→ Selected passage
= = = = =

In [0]:
# HOMEWORK PART 2 - LOAD GOLD TABLE AND CHECK COLUMNS
print("=== HOMEWORK PART 2 - LOADING GOLD TABLE ===")

from pyspark.sql.functions import *

# Set storage authentication
spark.conf.set(
    "fs.azure.account.key.goodreadsreviews60301511.dfs.core.windows.net",
    "QZzPMlZcQvM/LeucwJ67H1zRkEhbWCH9+uxdJaTWALJU/QN8ArtpEhMHmVb7vT2DaXAgMY52PkPH+AStsA7+fw=="
)

# Load the curated_reviews_gold from ADLS gold layer - using Delta format
curated_reviews_gold = spark.read.format("delta").load(
    "abfss://lakehouse@goodreadsreviews60301511.dfs.core.windows.net/gold/curated_reviews/"
)

print(f"✓ Loaded gold table: {curated_reviews_gold.count()} records")
print("Available columns:")
print(curated_reviews_gold.columns)
print("\nSchema:")
curated_reviews_gold.printSchema()
print("\nSample data:")
curated_reviews_gold.show(5, truncate=False)

=== HOMEWORK PART 2 - LOADING GOLD TABLE ===
✓ Loaded gold table: 19688803 records
Available columns:
['review_id', 'book_id', 'title', 'author_id', 'name', 'user_id', 'rating', 'review_text']

Schema:
root
 |-- review_id: string (nullable = true)

= = = = =

→ Data provided
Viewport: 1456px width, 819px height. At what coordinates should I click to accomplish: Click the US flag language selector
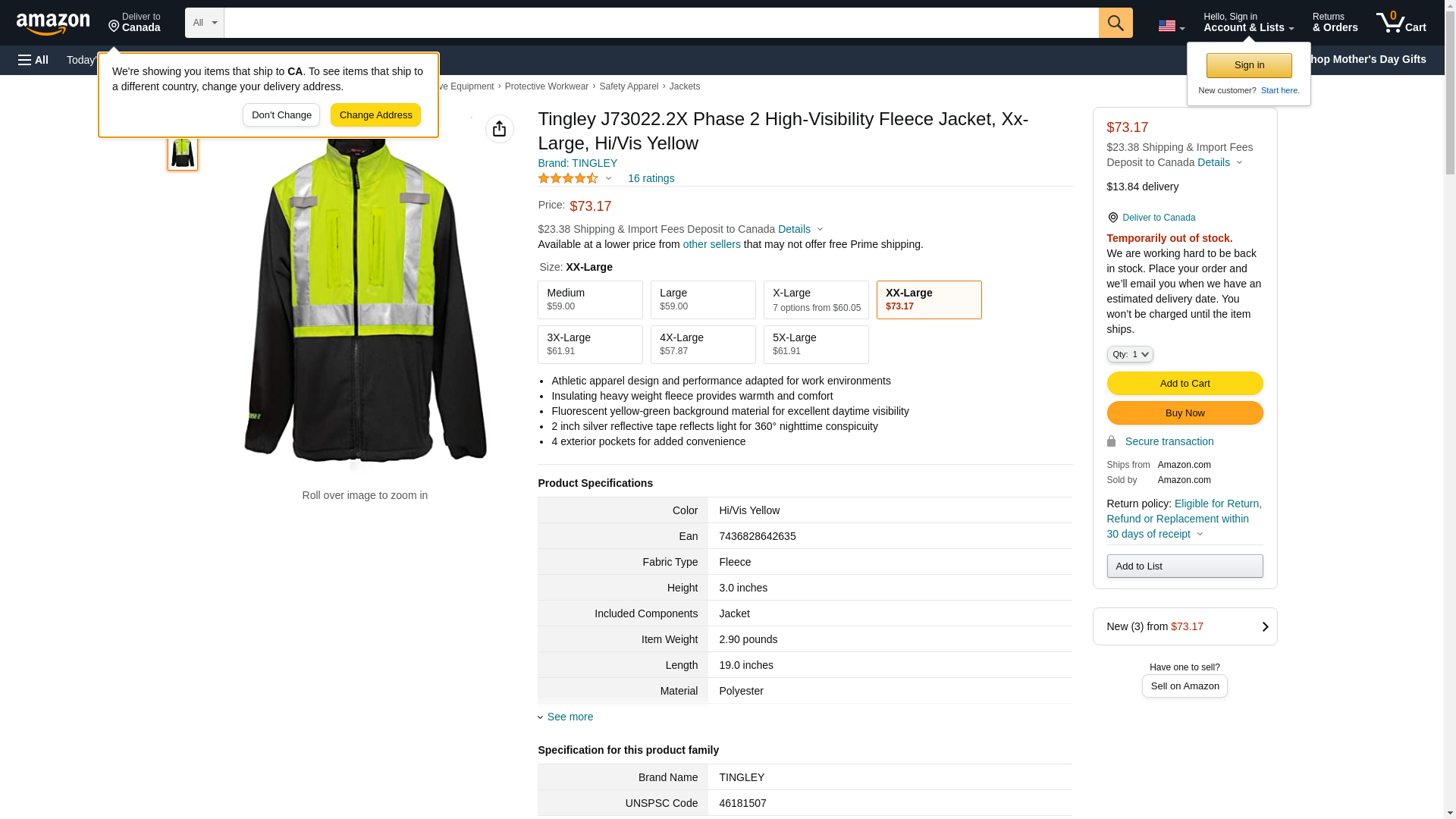1170,26
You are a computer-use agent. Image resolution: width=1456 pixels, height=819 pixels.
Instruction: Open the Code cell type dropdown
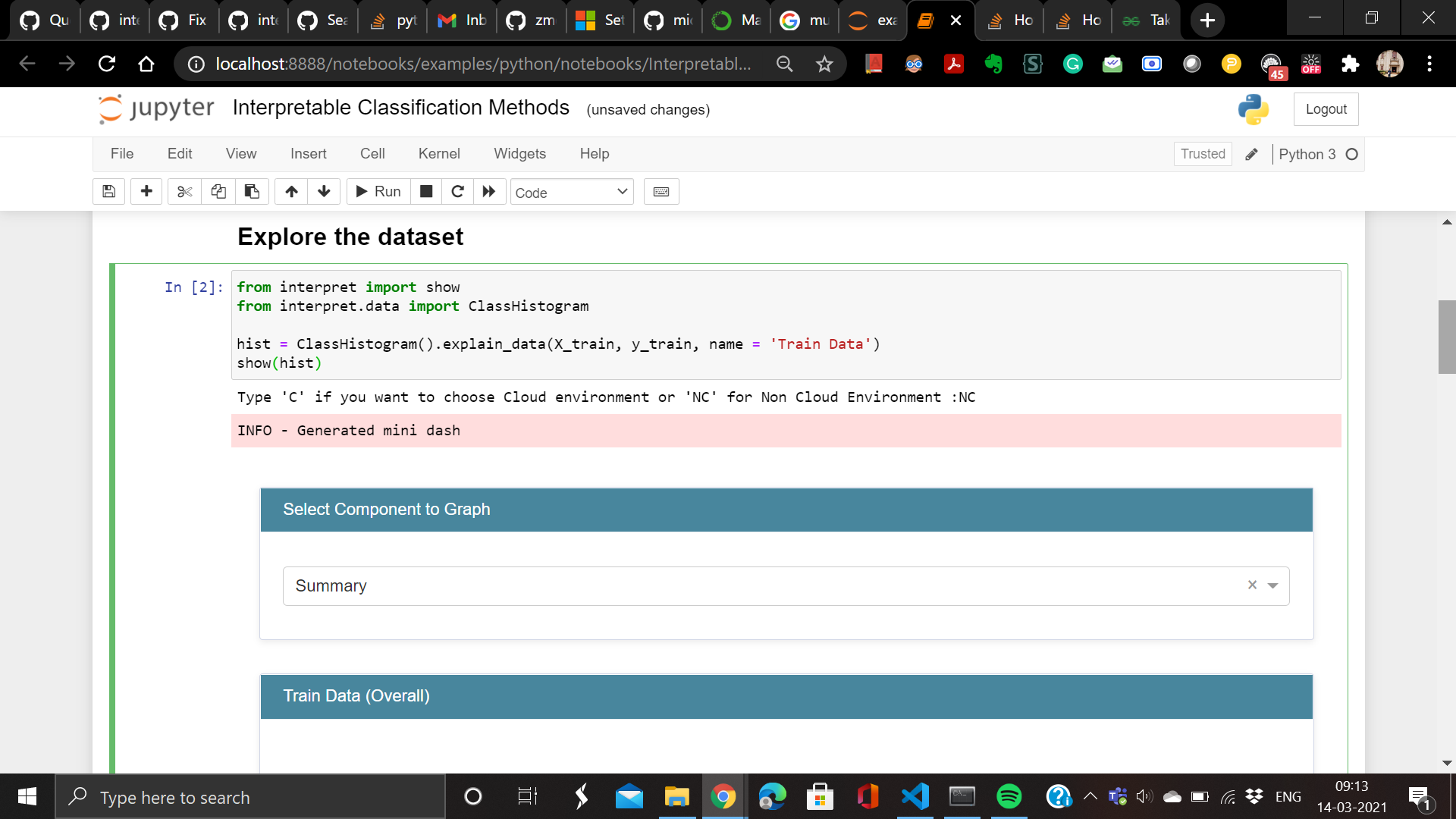click(x=572, y=193)
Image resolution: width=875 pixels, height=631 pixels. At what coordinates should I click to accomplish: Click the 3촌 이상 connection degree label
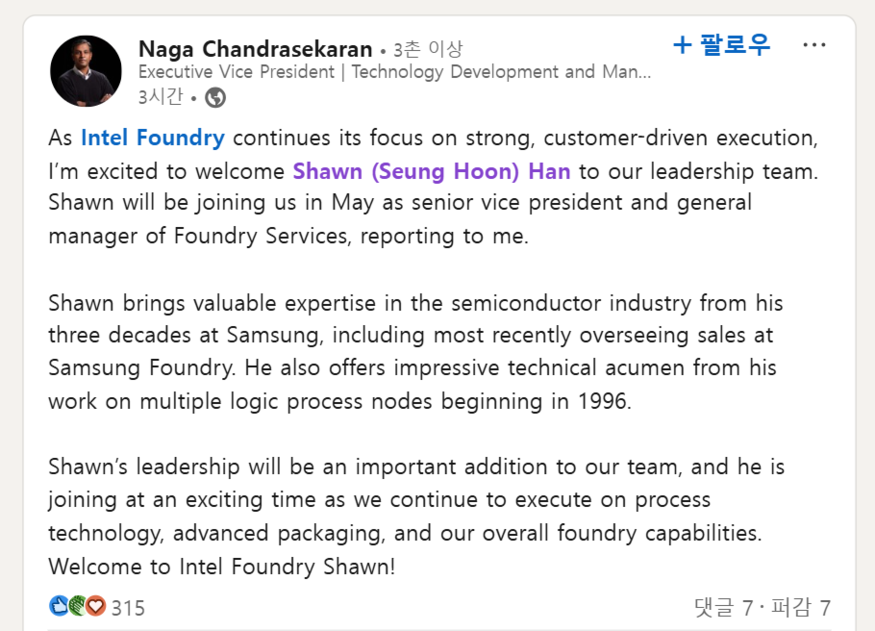428,48
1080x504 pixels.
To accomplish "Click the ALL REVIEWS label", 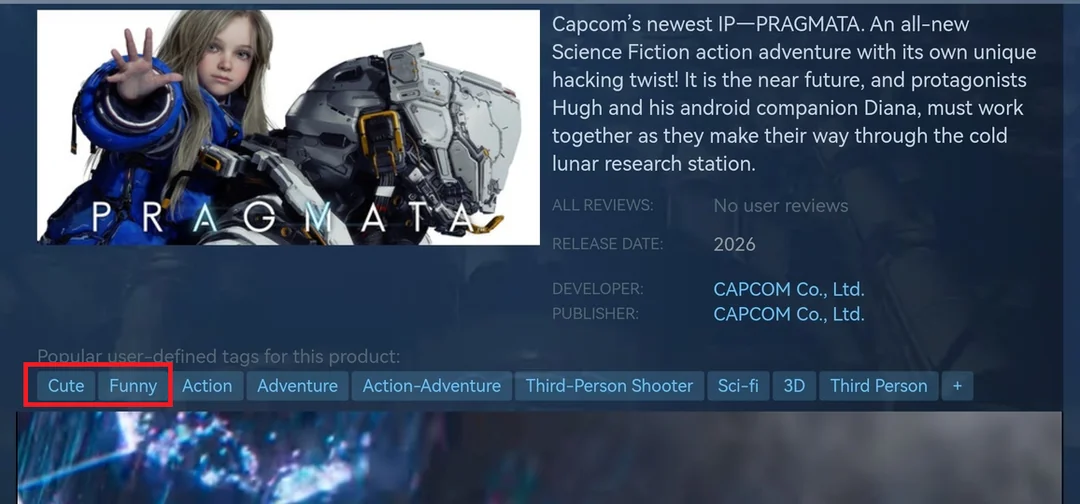I will (x=603, y=205).
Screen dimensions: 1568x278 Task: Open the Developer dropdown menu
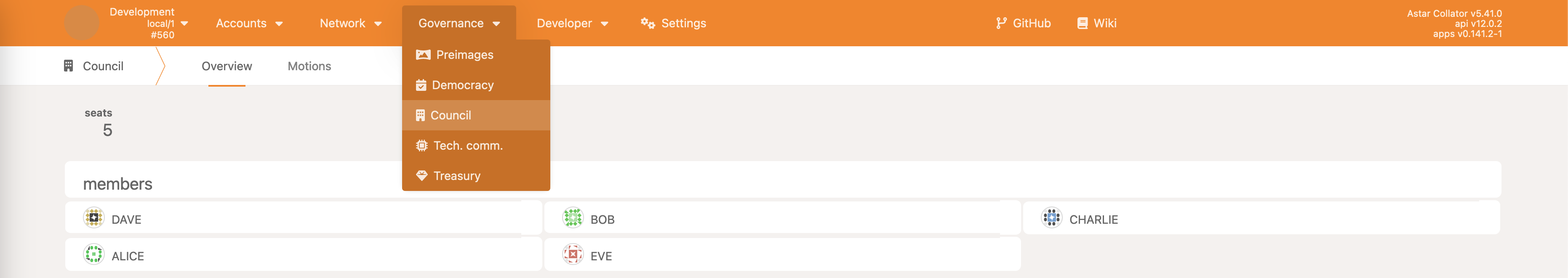[571, 23]
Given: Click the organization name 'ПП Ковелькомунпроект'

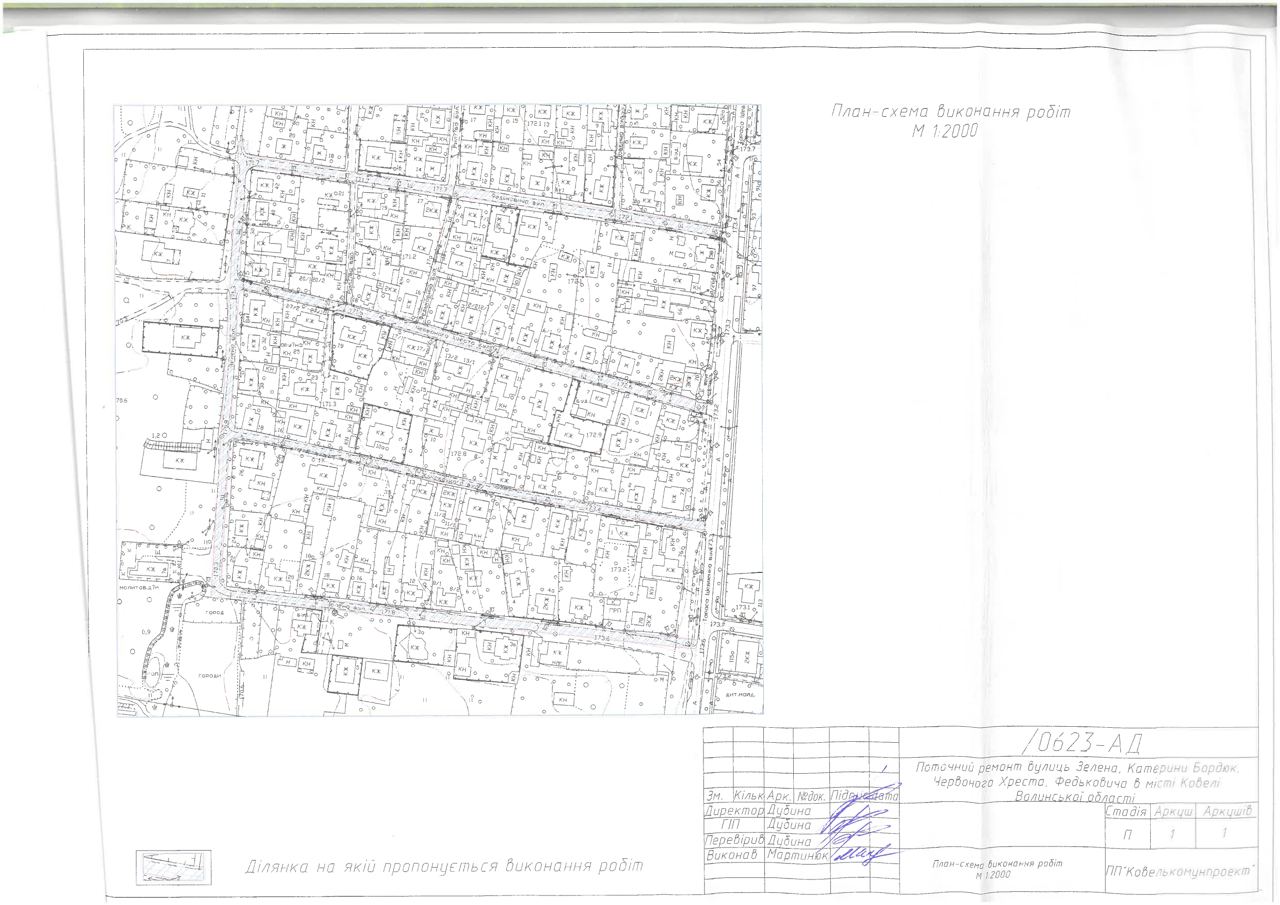Looking at the screenshot, I should pos(1180,871).
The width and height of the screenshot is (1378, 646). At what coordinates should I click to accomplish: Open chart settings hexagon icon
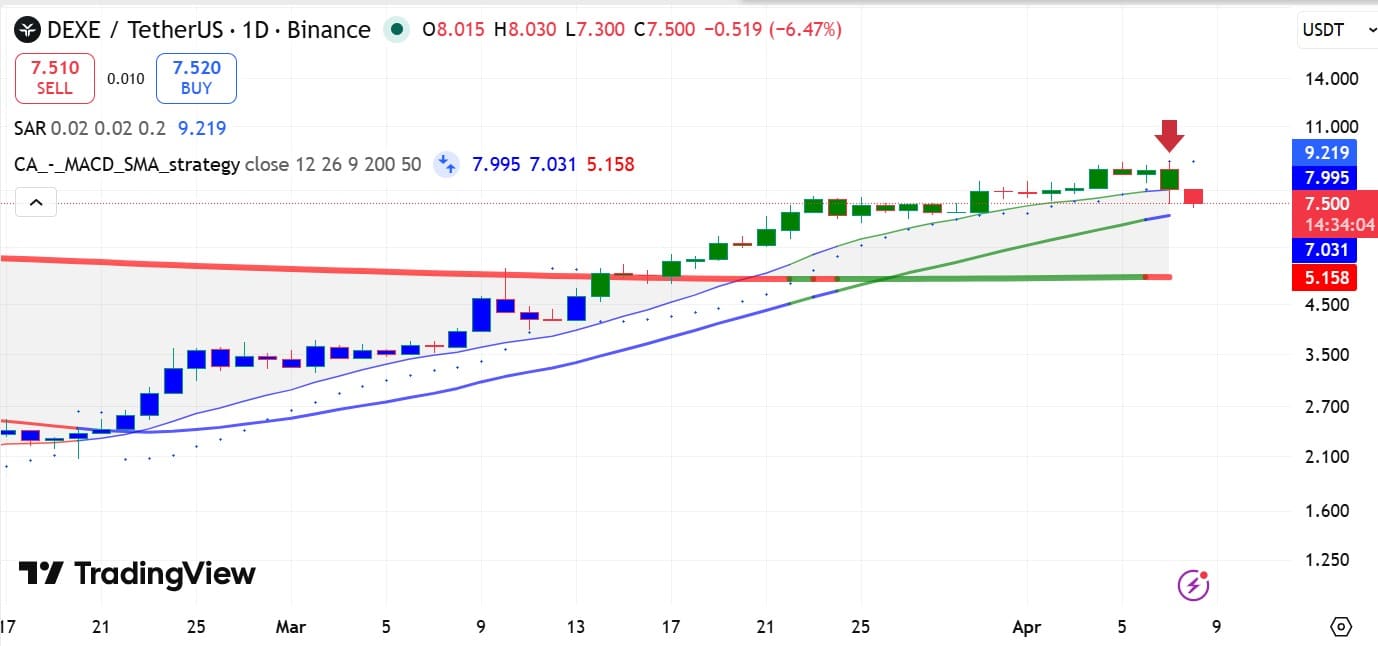[x=1341, y=627]
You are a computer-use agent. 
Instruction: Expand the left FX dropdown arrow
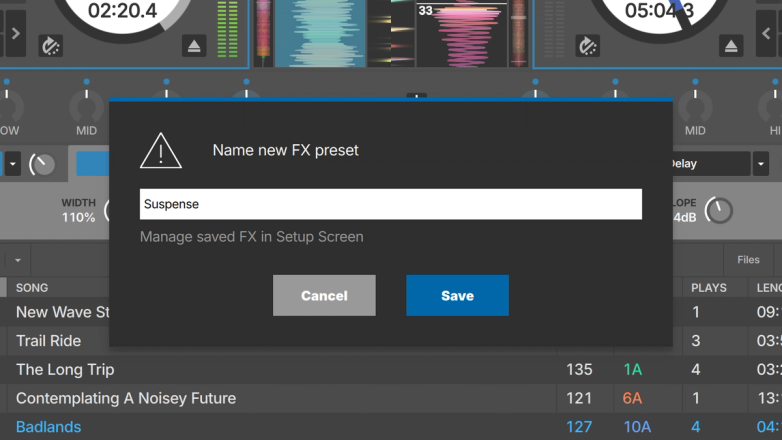pos(13,164)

= = = = =

→ To do
- A) In the gold-table notebook, how many records does the loaded gold table contain?
- B) Carry the gold-table notebook on from its last line.

→ Results in order
- A) 19,688,803 records.

- B)
 |-- book_id: string (nullable = true)
 |-- title: string (nullable = true)
 |-- author_id: string (nullable = true)
 |-- name: string (nullable = true)
 |-- user_id: string (nullable = true)
 |-- rating: integer (nullable = true)
 |-- review_text: string (nullable = true)


Sample data:
+--------------------------------+--------+---------------------------------------------+---------+---------------+--------------------------------+------+--------------------------------------------------------------------------------------------------------------------------------------------------------------------------------------------------------------------------------------------------------------------------------------------------------------------

In [0]:
# STEP 1: DATA TYPE CONVERSION
print("=== STEP 1: DATA TYPE CONVERSION ===")

# Start with the gold table
df = curated_reviews_gold

# Convert all ID columns to string type
df = df.withColumn("review_id", col("review_id").cast("string"))
df = df.withColumn("book_id", col("book_id").cast("string"))
df = df.withColumn("author_id", col("author_id").cast("string"))
df = df.withColumn("user_id", col("user_id").cast("string"))

# Convert numeric columns (only convert what exists)
df = df.withColumn("rating", col("rating").cast("integer"))

# Add missing columns with default values if they don't exist
if 'n_votes' not in df.columns:
    df = df.withColumn("n_votes", lit(0))
else:
    df = df.withColumn("n_votes", col("n_votes").cast("integer"))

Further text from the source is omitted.